Brand Strategy & Identity Design
"Create a brand strategy and identity revolving around a music and arts festival celebrating the human experience."
In my research I heavily explored festival history and origins, beginning as far back as Ancient Greece. Tracking festival history through the years, I noted how the approach changed over time. The ’70s were an integral time in popularizing music festivals in particular, especially with Woodstock.
Zoning in on 4 of the most popular events in North America, I arranged competitors with their respective traits into a matrix, where we can begin to see what traits each festival has in common, and what areas there may be a hole in the market that humanity can fill.
Much of Humanity’s visual style is inspired by design trends of the 70s. Many consider the design in this era a stylistic travesty, which some of it was. However, it was the fearless spirit that Humanity wanted to capture. Everything was experimental, revolving around bright super graphics, custom type, and wacky patterns.
The bright orange colors selected for this brand are intended to bring a sense of friendly warmth, reflecting fiery passion, golden summer sun, and laughter with friends.
After exploring sketches, I settled on a customized version of the groovy typeface Synthemesc. Subheaders use alternate typeface Quicksand, better optimized for small-scale readability.
Each letter is tweaked to fit together tightly, like people in a crowd.
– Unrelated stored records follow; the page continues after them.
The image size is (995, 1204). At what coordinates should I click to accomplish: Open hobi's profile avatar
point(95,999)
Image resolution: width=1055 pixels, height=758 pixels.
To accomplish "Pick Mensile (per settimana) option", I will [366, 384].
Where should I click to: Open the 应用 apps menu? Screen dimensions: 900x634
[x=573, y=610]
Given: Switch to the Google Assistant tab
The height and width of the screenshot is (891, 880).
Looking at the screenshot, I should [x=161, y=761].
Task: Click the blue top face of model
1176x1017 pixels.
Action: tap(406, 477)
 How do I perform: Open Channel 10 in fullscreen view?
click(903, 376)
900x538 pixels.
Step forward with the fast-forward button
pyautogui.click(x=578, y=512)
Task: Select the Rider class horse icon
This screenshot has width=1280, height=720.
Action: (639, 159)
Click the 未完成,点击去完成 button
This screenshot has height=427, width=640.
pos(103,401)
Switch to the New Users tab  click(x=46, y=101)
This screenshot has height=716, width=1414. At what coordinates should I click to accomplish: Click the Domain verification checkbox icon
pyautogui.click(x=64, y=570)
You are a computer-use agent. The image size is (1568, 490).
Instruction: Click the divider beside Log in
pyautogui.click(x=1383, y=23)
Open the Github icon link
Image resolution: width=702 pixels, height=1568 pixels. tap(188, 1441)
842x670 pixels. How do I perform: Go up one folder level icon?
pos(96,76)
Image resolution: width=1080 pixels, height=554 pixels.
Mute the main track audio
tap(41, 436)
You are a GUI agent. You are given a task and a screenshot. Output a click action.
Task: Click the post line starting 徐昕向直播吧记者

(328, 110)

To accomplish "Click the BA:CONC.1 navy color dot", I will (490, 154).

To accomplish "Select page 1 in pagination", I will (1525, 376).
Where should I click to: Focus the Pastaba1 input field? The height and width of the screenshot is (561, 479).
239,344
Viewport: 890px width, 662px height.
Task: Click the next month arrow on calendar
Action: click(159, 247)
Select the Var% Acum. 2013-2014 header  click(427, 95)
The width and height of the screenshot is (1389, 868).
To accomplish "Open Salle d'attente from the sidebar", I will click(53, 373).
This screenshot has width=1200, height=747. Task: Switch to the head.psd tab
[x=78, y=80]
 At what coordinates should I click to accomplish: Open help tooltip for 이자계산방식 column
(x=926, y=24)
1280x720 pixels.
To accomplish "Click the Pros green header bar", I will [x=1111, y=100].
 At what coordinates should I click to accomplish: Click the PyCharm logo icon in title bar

That feeling of close community is carried through the hugging letterforms of the wordmark.
The organic forms bring a sense of movement, balancing super graphic style retro lines seen in other areas of the brand.
One of the marketing strategies of the Humanity festival is to send out a promotional package to early bird ticket buyers, a fun box that gets them hyped about the festival— spreading the word about the upcoming event to their friends and posting online. As a thank you to those who supported us right from the start, the care package contains limited edition graphic poster prints, stickers, an exclusive shirt, and a record vinyl from Humanity’s musical exhibit, Essence of Music. Of course, it will also have a handy RFID wristband for event admission.
This project has changed the way in which I view design research and share it with clients. The position of a brand within a space is important for design, but it’s also a valuable tool in telling a story. So although I had never designed for this type of event until now, I can confidently understand the associated cultures by sinking myself into the research— enabling me to connect with the right audience for every type of project.